### Exercise
The lines to reproduce from the material below are those from the one containing "Click the status dot beside Russian (RU)" through the one containing "This screenshot has height=630, width=823.", both included; write them out exactly and add nothing.

### Exercise input
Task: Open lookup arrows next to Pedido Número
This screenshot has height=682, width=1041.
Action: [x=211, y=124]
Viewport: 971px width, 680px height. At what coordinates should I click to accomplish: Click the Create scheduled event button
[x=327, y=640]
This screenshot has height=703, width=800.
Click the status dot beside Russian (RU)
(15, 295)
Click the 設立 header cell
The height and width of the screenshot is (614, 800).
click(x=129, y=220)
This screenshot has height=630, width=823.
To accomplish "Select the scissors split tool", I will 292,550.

---

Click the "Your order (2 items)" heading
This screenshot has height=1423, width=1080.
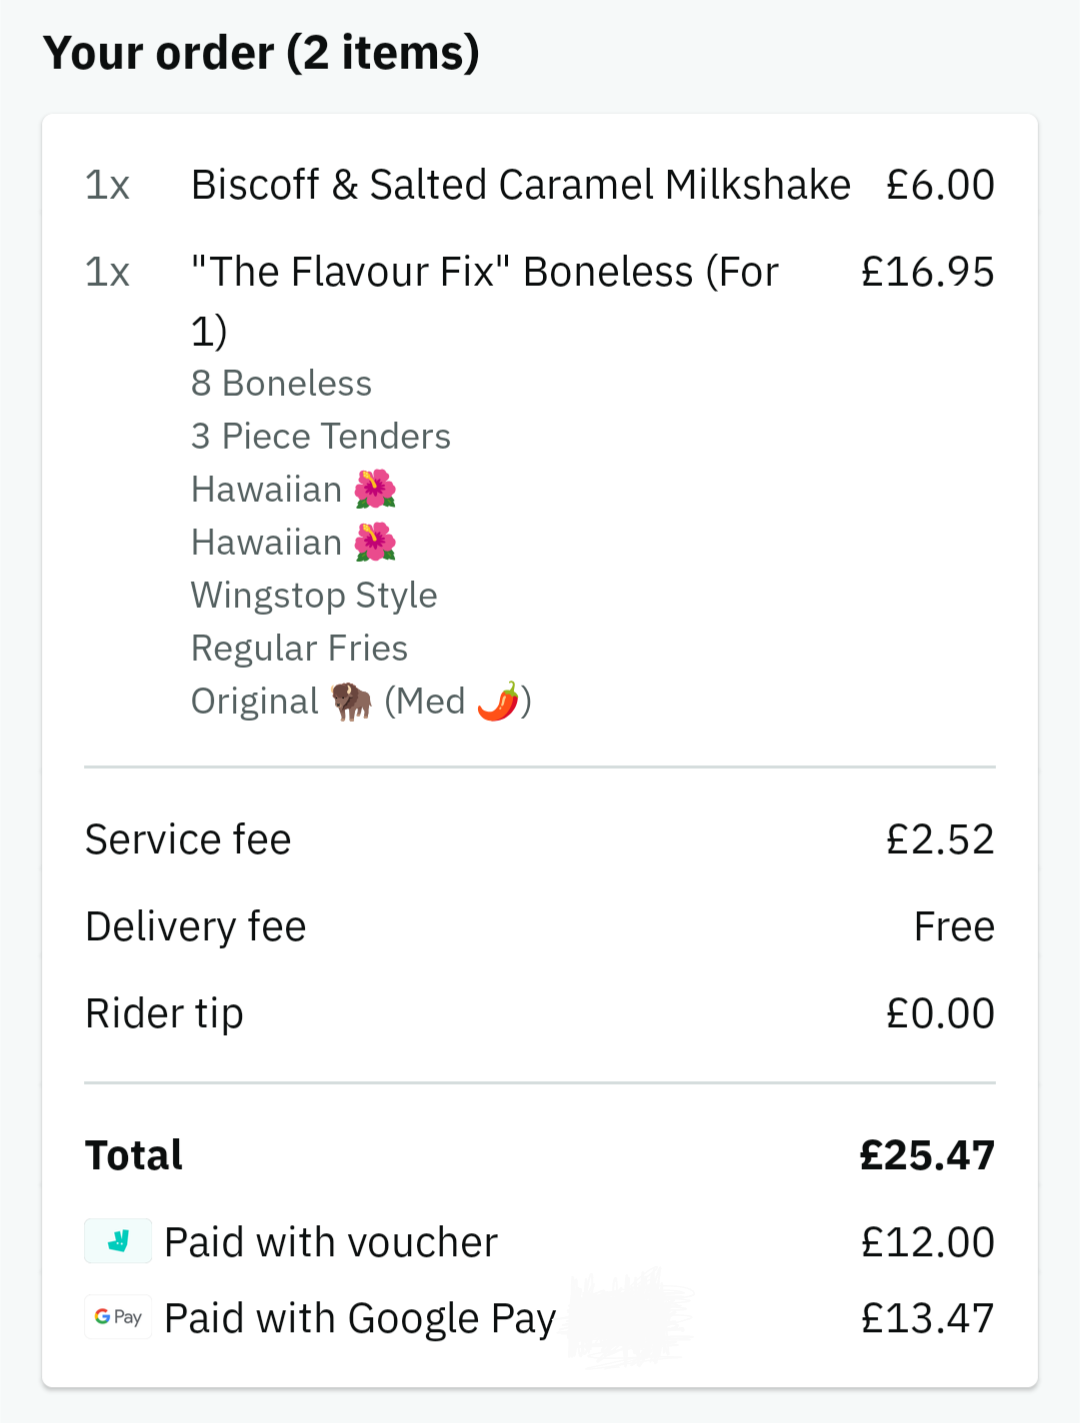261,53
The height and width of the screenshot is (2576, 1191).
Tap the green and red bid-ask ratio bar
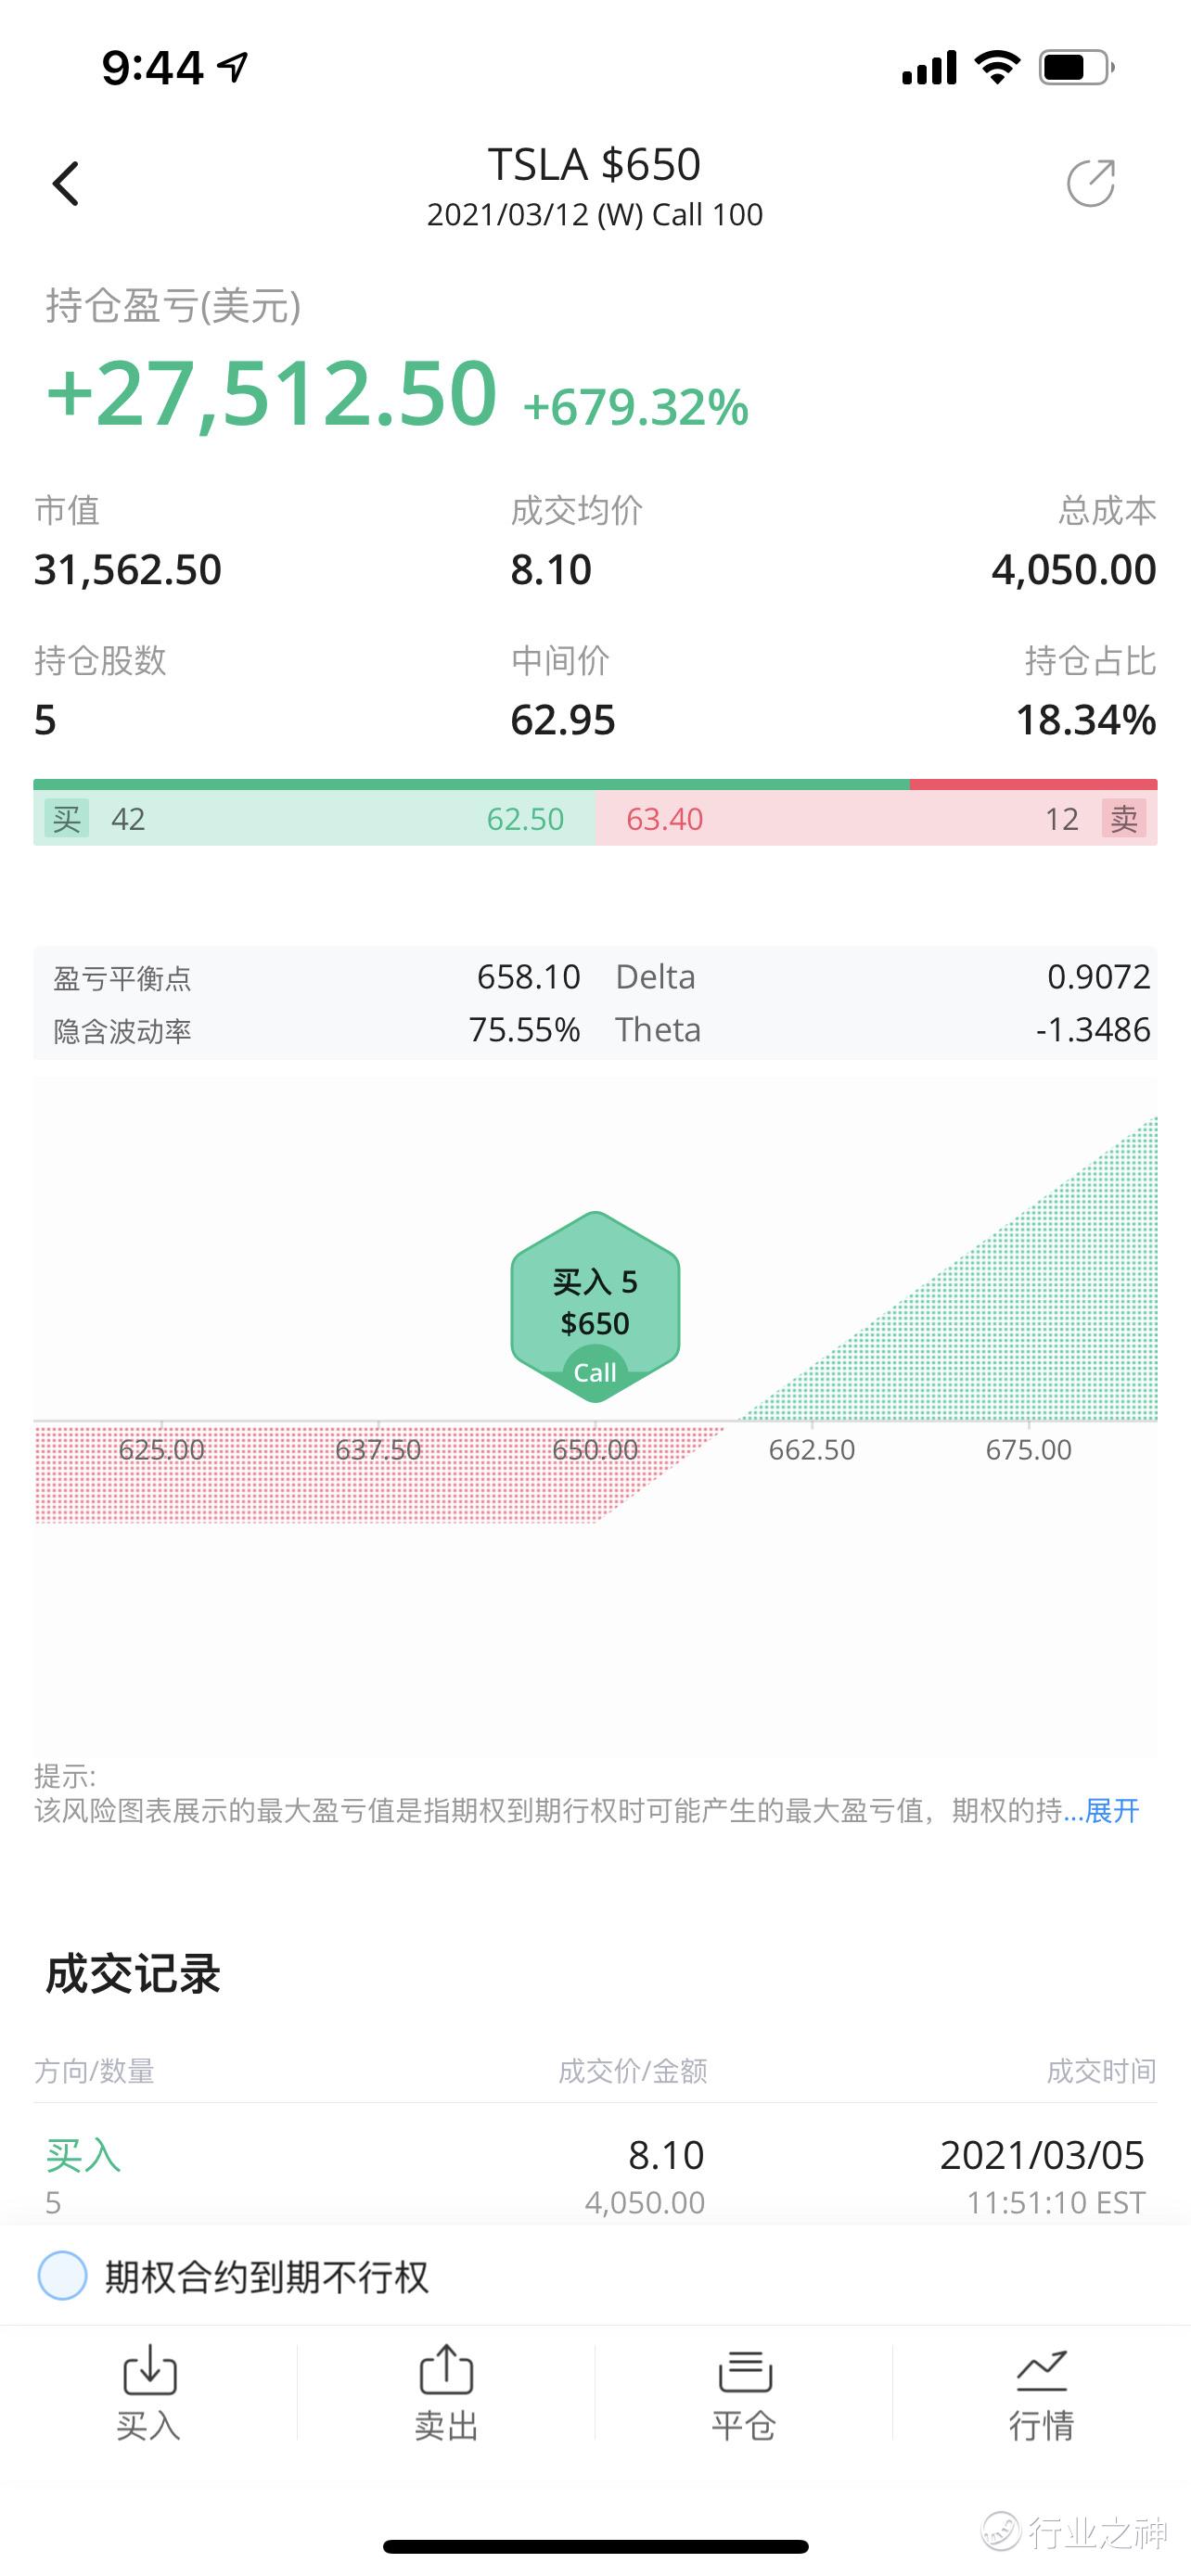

---

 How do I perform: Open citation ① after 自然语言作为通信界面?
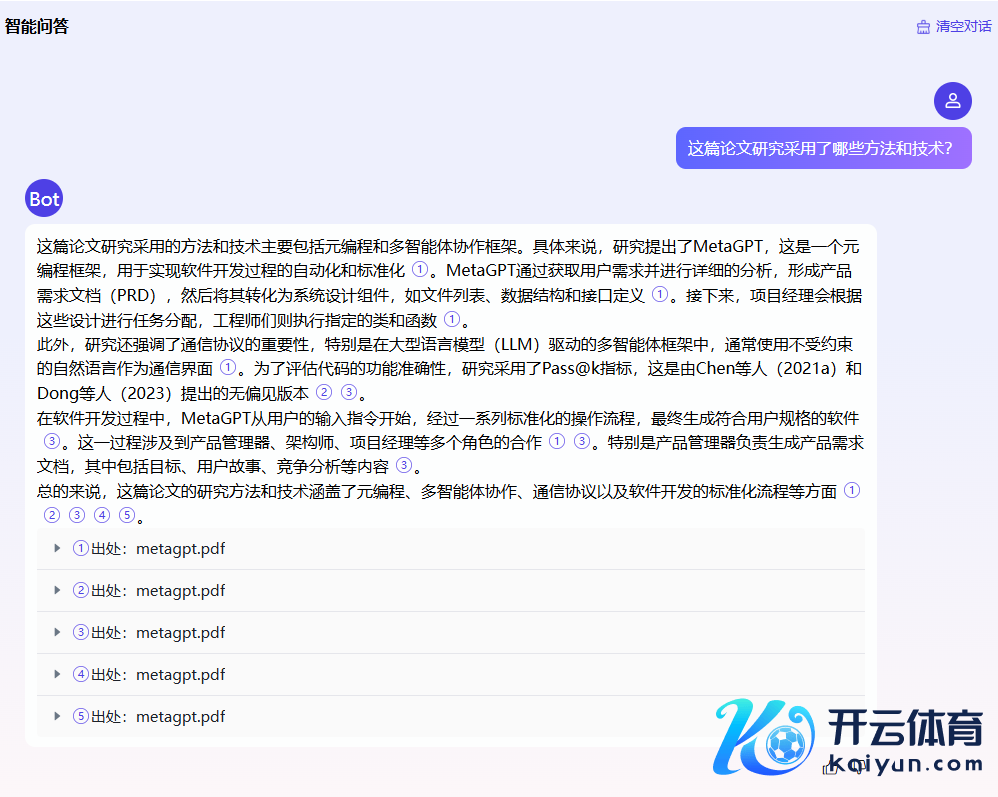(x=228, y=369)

### Task result
Click the status dot beside Russian (RU)
(15, 295)
Click the 設立 header cell
The height and width of the screenshot is (614, 800).
click(x=129, y=220)
This screenshot has height=630, width=823.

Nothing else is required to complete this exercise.